29 avril - 5 mai  2019

Notre secrétaire quitte notre association en juin, notre comptable nous demande de bien nous assurer que tous les documents obligatoires lui seront remis. Et ceci d’autant plus que nous sommes une association. Quels documents et pourquoi plus pour une association ? Réponse : En effet, lors du départ d'un salarié, et quelle qu'en soit la cause, l'employeur doit lui remettre plusieurs documents.
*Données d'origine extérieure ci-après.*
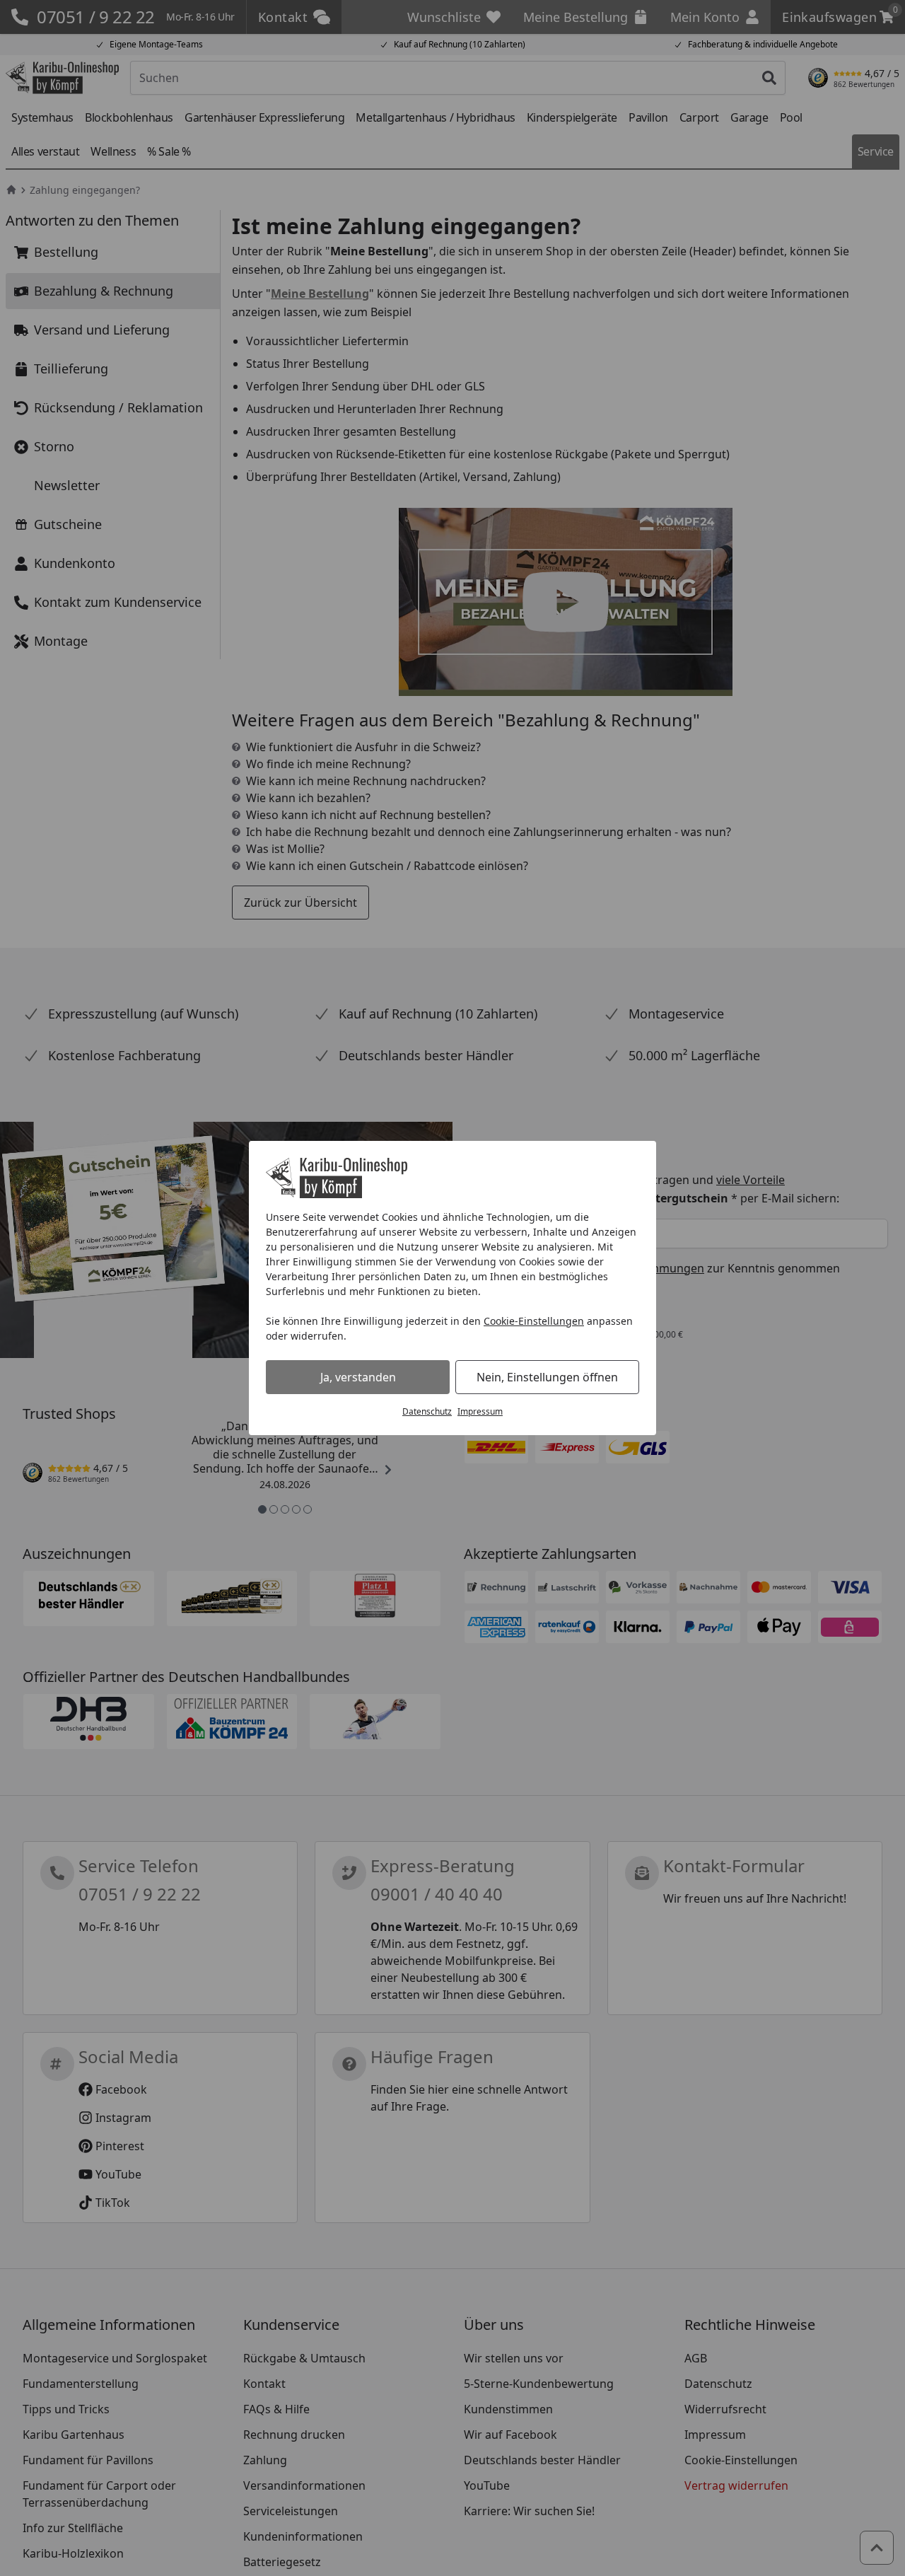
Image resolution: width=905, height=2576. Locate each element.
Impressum (480, 1411)
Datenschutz (427, 1411)
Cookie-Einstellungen (534, 1321)
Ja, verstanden (358, 1377)
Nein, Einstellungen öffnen (547, 1377)
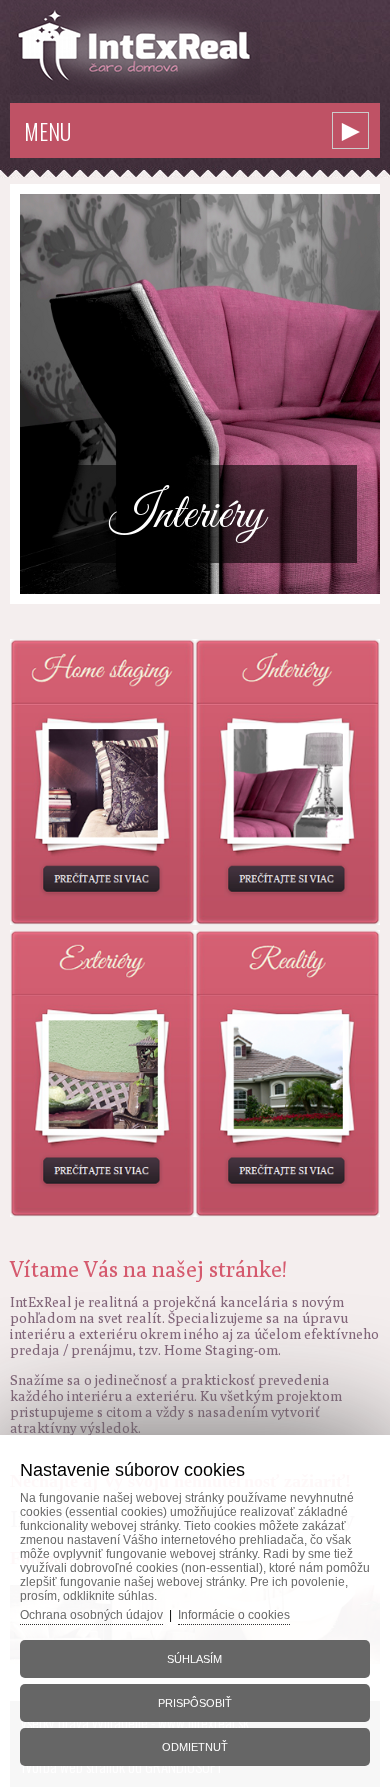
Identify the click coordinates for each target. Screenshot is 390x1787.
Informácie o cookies (234, 1615)
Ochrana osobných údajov (91, 1615)
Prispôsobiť (195, 1703)
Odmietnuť (195, 1747)
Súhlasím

Sont obligatoirement délivrés au salarié : le certificat de travail (dates d'entrée et de sortie, nature de l'emploi) ; le reçu pour solde de tout compte (ensemble des sommes versées lors de la rupture du contrat) ; l'attestation Pôle emploi (ex-attestation Assedic) sauf pour les intérimaires ; une indemnité en cas d'obligation de non-concurrence. L'absence de délivrance de certains documents peut entraîner des sanctions : le défaut d'attestation, par exemple, est puni d'une amende de 1 500 € pour les personnes physiques et de 7 500 € pour les personnes morales (peines doublées en cas de récidive). Pour rentrer dans le détail de ces quatre document

22 - 28 avril 2019 

J’ai modifié sans son accord les conditions de travail de ma secrétaire et j’en ai profité pour l’augmenter. Elle me dit que je n’en ai pas le droit. Est-ce vrai ? Réponse :  Bien que je ne sois pas normand la réponse est OUI et NON !  En effet, dans le cadre de votre pouvoir de direction, vous pouvez modifier certains éléments liés au travail qui s’imposent aux salariés : horaires, missions, etc. Toutefois avant d’imposer vos modifications, vous devez distinguer celles relatives aux conditions de travail et celles relatives au contrat de travail. > OUI. Dans le cadre d’un changement dans les conditions de travail, vous n’avez aucune obligation de recueillir l’accord du salarié, sauf si ce dernier est un salarié protégé. > NON. En cas de modification du contrat de travail, l’accord du salarié est obligatoire. Vous ne pouvez pas imposer votre décision.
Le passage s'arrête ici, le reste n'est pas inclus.